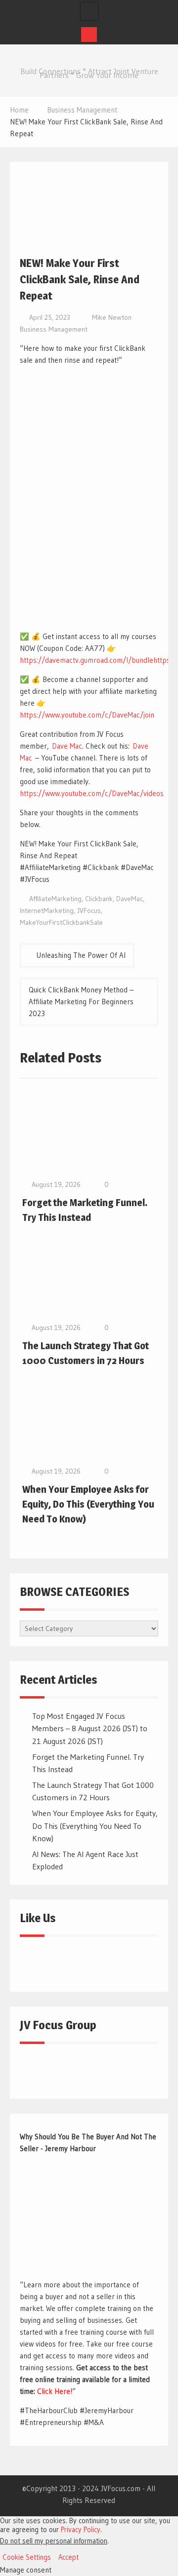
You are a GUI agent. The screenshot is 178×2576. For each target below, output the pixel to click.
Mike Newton (112, 317)
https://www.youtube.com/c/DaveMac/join (87, 715)
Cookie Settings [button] (26, 2557)
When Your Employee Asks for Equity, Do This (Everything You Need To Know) (88, 1504)
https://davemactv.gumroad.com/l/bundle (86, 660)
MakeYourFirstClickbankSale (61, 922)
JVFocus (89, 910)
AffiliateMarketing (55, 898)
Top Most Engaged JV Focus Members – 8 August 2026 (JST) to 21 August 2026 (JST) (89, 1728)
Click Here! (54, 2391)
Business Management (54, 329)
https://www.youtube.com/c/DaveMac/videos (92, 793)
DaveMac (129, 898)
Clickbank (99, 898)
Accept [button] (68, 2557)
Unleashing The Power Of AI (81, 955)
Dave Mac (67, 746)
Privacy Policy (80, 2529)
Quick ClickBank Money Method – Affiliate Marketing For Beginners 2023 (81, 1001)
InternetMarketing (47, 910)
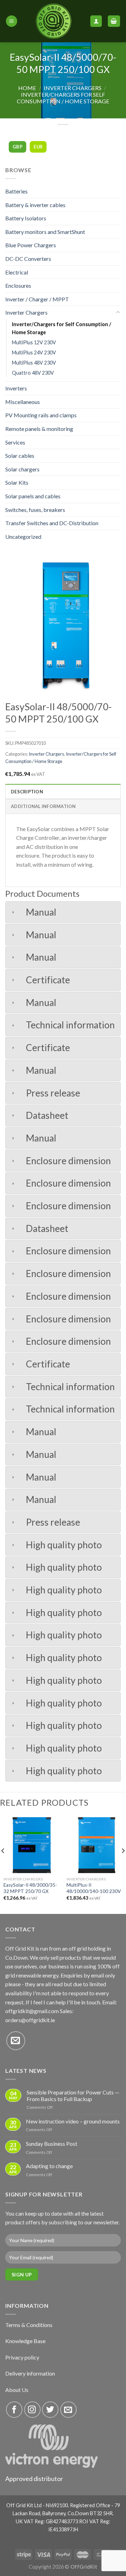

- ACTIVITY: All of the data is to be transcribed exactly, with images omitted.

- WRITTEN ANSWER:
You are a GUI agent. The screenshot is 178×2576. For each target below, output the pixel to click.
Mike Newton (112, 317)
https://www.youtube.com/c/DaveMac/join (87, 715)
Cookie Settings [button] (26, 2557)
When Your Employee Asks for Equity, Do This (Everything You Need To Know) (88, 1504)
https://davemactv.gumroad.com/l/bundle (86, 660)
MakeYourFirstClickbankSale (61, 922)
JVFocus (89, 910)
AffiliateMarketing (55, 898)
Top Most Engaged JV Focus Members – 8 August 2026 (JST) to 21 August 2026 (JST) (89, 1728)
Click Here! (54, 2391)
Business Management (54, 329)
https://www.youtube.com/c/DaveMac/videos (92, 793)
DaveMac (129, 898)
Clickbank (99, 898)
Accept [button] (68, 2557)
Unleashing The Power Of AI (81, 955)
Dave Mac (67, 746)
Privacy Policy (80, 2529)
Quick ClickBank Money Method – Affiliate Marketing For Beginners 2023 (81, 1001)
InternetMarketing (47, 910)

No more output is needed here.